M. Dumas. «Non, vous n'avilirez pas la gloire de Lafayette. Je demande la parole pour répondre... ( Grande agitation.) C'est une atroce calomnie! » (Tumulte ; longue interruption.)

M. Guadet. Je disais... (une voix : Vous en étiez à Cromwell. Au fait.) J'y reviendrai. Je disais qu'il était impossible que la lettre qui vous a été lue soit de M. Lafayette : j'ai tiré ma première preuve de la nature des faits énoncés dans la lettre ; j'ai tiré la seconde des sentimens de M. Lafayette, et je disais que M. Lafayette n'ignore pas que lorsque Cromwell tenait un pareil langage la liberté était perdue en Angleterre. Or je ne me persuaderai jamais que l'émule de Washington veuille imiter le protecteur de la Grande-Bretagne. Si cependant telle était la puissance du parti qui veut tuer la liberté en France (ruit) que M. Lafayette eût cru, ce que je ne me persuaderai jamais, pouvoir se permettre cette démarche, je pense qu'alors l'Assemblée ne saurait prendre une telle démarche en trop grande considération. (Plusieurs voix : Au fait, au fait.)

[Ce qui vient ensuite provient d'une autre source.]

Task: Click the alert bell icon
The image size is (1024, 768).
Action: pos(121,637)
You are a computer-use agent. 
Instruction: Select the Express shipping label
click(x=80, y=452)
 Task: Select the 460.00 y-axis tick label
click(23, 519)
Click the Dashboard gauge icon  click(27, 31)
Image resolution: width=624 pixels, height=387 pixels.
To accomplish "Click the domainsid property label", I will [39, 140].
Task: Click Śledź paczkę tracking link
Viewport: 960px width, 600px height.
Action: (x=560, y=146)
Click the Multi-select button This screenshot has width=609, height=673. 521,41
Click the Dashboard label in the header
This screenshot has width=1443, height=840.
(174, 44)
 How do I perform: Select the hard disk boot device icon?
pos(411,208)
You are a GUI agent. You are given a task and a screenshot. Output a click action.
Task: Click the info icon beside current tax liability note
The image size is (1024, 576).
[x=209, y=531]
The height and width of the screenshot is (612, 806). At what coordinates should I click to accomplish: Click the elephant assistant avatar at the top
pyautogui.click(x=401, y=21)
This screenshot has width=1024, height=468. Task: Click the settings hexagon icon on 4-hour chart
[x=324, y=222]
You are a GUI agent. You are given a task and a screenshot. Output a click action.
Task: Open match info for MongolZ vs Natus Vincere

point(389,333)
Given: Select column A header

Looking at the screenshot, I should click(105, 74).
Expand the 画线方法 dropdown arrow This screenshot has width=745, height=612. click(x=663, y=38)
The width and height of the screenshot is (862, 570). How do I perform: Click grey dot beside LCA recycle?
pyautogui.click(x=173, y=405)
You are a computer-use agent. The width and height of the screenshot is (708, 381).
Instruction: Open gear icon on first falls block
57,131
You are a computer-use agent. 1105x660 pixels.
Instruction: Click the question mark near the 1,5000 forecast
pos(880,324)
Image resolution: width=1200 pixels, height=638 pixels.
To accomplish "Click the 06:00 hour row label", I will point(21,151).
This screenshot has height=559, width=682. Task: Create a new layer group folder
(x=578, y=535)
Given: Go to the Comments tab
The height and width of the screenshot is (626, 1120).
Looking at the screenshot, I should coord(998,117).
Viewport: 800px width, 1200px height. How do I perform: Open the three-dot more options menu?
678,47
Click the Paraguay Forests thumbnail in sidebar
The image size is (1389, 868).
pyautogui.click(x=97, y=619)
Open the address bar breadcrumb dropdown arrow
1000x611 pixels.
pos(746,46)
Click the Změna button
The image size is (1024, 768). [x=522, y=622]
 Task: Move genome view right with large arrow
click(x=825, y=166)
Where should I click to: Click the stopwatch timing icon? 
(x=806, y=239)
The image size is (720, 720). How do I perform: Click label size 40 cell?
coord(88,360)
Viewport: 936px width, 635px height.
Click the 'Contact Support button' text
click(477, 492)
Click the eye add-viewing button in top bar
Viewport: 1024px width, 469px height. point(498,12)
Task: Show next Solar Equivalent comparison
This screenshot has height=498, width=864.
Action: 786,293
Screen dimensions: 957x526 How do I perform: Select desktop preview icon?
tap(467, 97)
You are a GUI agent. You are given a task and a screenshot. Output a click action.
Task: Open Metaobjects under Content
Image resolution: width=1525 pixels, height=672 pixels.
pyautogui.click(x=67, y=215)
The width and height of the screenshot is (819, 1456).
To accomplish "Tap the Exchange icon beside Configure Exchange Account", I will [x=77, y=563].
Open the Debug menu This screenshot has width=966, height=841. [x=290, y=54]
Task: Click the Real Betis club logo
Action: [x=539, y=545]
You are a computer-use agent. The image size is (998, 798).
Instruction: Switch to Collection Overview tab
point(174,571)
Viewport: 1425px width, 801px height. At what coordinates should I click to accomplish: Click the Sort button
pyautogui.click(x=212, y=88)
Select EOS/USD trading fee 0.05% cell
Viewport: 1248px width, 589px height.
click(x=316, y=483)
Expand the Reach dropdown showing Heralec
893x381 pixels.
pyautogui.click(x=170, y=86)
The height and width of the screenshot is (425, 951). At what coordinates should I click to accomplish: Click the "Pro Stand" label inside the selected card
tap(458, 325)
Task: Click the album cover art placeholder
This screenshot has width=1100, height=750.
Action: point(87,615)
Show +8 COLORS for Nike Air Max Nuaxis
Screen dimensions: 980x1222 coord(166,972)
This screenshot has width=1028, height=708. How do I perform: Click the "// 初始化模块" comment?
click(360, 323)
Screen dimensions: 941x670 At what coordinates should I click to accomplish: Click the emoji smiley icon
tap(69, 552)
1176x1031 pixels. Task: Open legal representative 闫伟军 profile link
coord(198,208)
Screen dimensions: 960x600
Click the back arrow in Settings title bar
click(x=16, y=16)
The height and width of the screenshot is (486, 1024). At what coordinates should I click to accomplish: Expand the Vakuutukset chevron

» Je demande donc le renvoi de cette lettre à un comité, afin que l'Assemblée puisse venger M. Lafayette du lâche qui a osé se couvrir de son nom, ou bien qu'elle prouve par un nouvel et grand exemple au peuple français.... ( Murmures à droite; applaudissemens du côté gauche et des tribunes publiques.) Ou bien qu'elle prouve au peuple français qu'elle n'a pas fait un vain serment lorsqu'elle a juré de maintenir la Constitution; car il n'y aurait plus de Constitution s'il arrivait qu'un général d'armée pût dicter des lois aux représentans de la nation. (Murmures d'un côté. ) Je m'unis donc à M. Guyton pour demander l'ajournement, et je demande en outre que la lettre ne soit livrée à l'impression que lorsqu'il aura été constaté qu'elle est ou n'est pas signée de M. Lafayette.

>>

M. Dumas. « J'atteste la signature de M. Lafayette, et tous mes collègues l'attesteront avec moi. Je prie M. Brissot, qui était à l'Hôtel-de-Ville le 14 juillet 1789, de l'attester

aussi. »

L'Assemblée ferme la discussion; après quelques momeus d'agitation et de trouble elle décrète qu'il n'y a pas lieu à délibérer sur l'envoi aux départemens, et renvoie la lettre à la commission des douze.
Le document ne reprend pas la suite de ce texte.